■ Aim of the exercise
Find the string "size" in the entries and copy each line that has it.

(Material to process Opens)

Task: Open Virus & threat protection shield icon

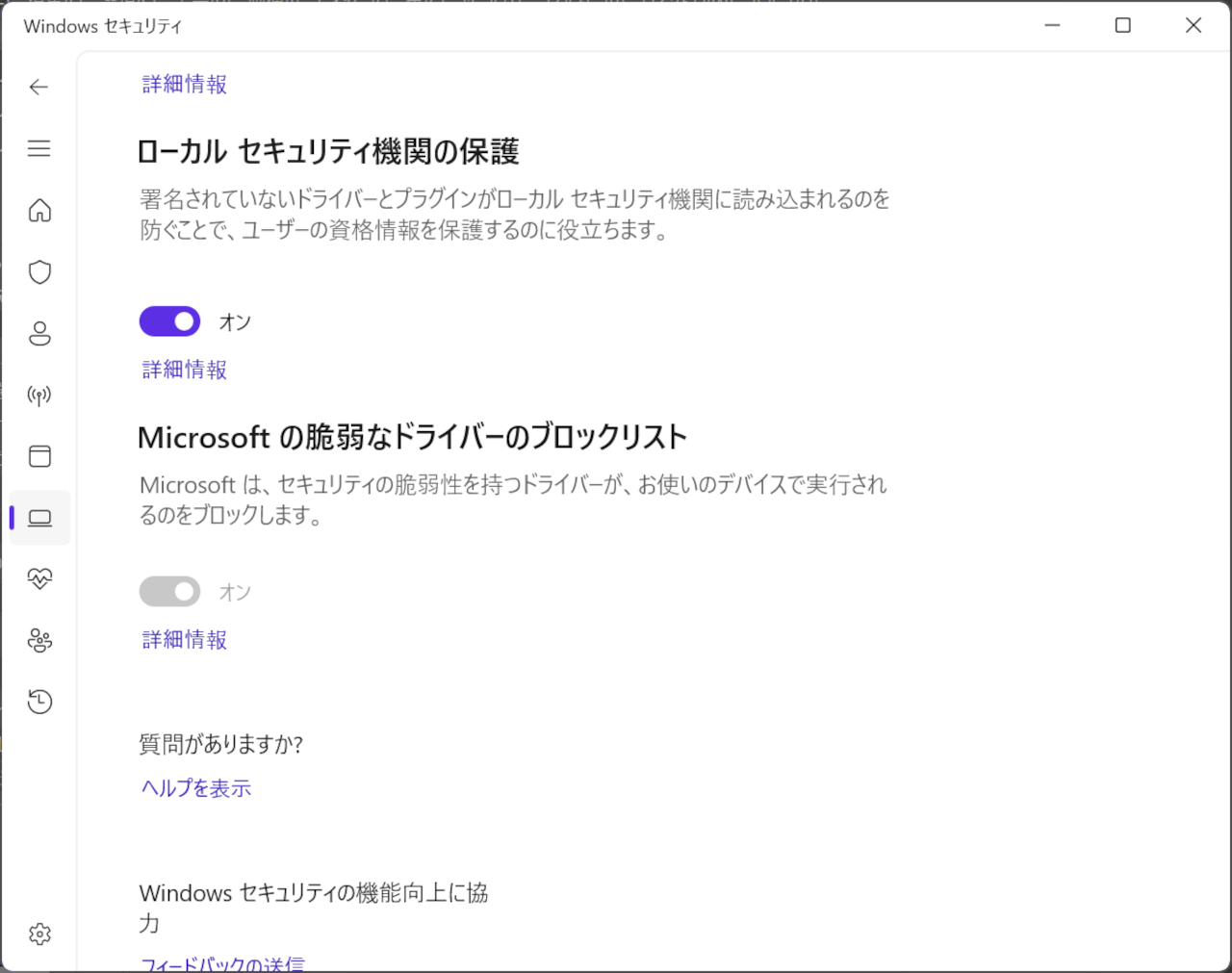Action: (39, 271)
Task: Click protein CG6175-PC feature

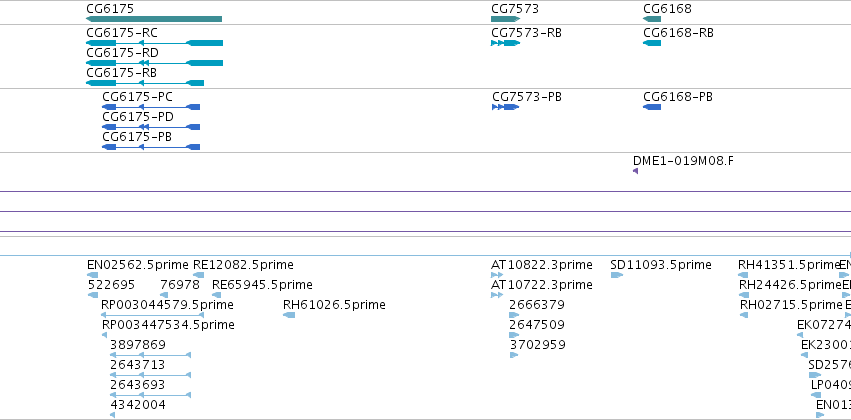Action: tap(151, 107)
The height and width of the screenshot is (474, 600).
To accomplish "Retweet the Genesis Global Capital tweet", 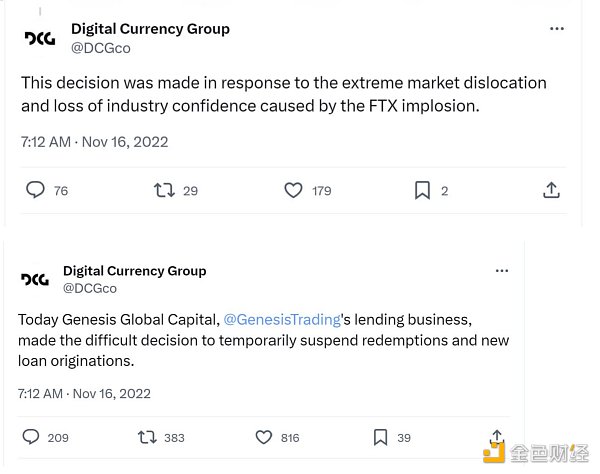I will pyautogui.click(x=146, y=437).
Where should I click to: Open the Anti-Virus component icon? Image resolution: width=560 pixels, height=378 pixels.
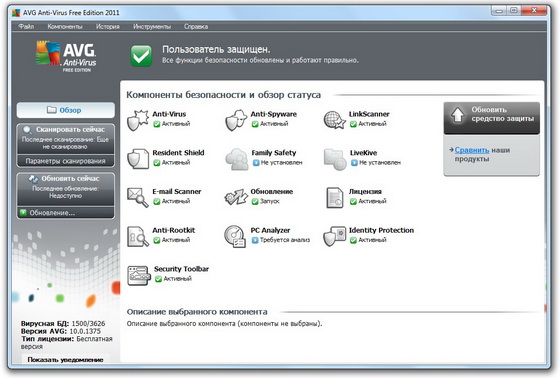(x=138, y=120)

(Material to process Closes)
(Material to process Opens)

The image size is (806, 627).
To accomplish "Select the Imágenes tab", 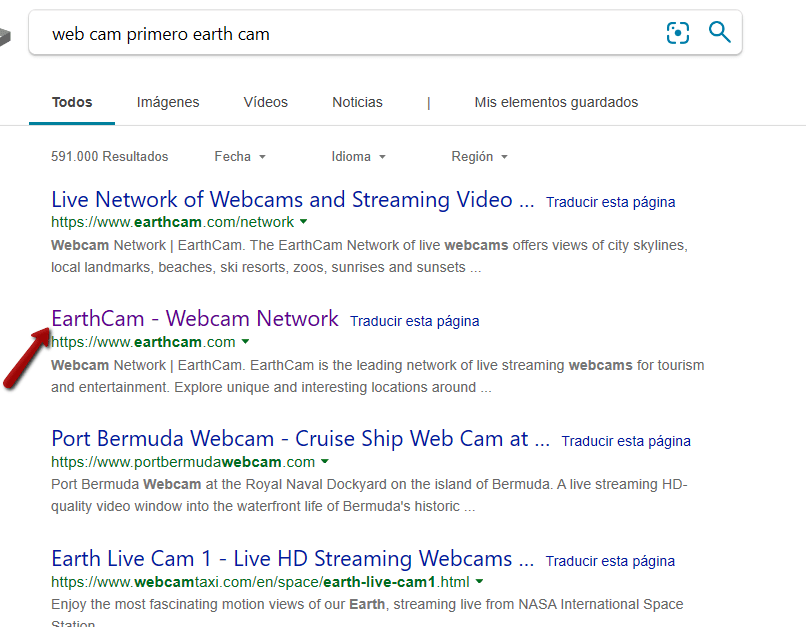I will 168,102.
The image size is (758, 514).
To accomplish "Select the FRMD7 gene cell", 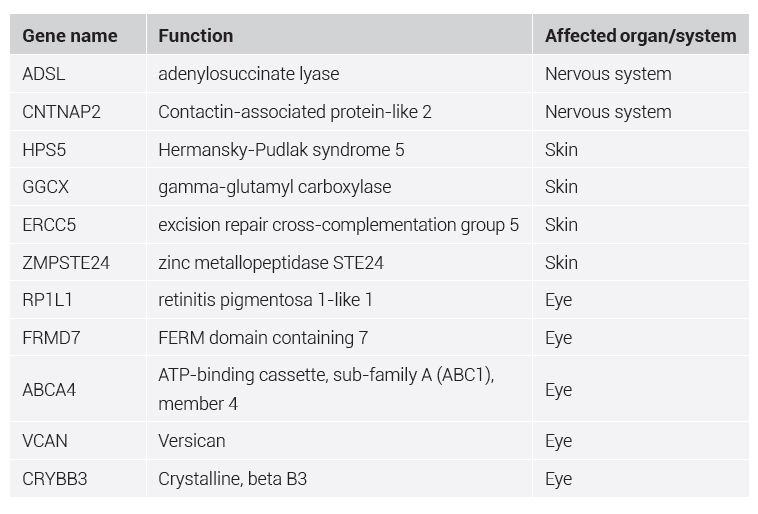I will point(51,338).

(Material to process Closes)
(Material to process Opens)

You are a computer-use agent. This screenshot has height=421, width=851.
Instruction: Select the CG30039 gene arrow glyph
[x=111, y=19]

(Material to process Closes)

■ Written answer
The image size is (806, 627).
The image size is (758, 514).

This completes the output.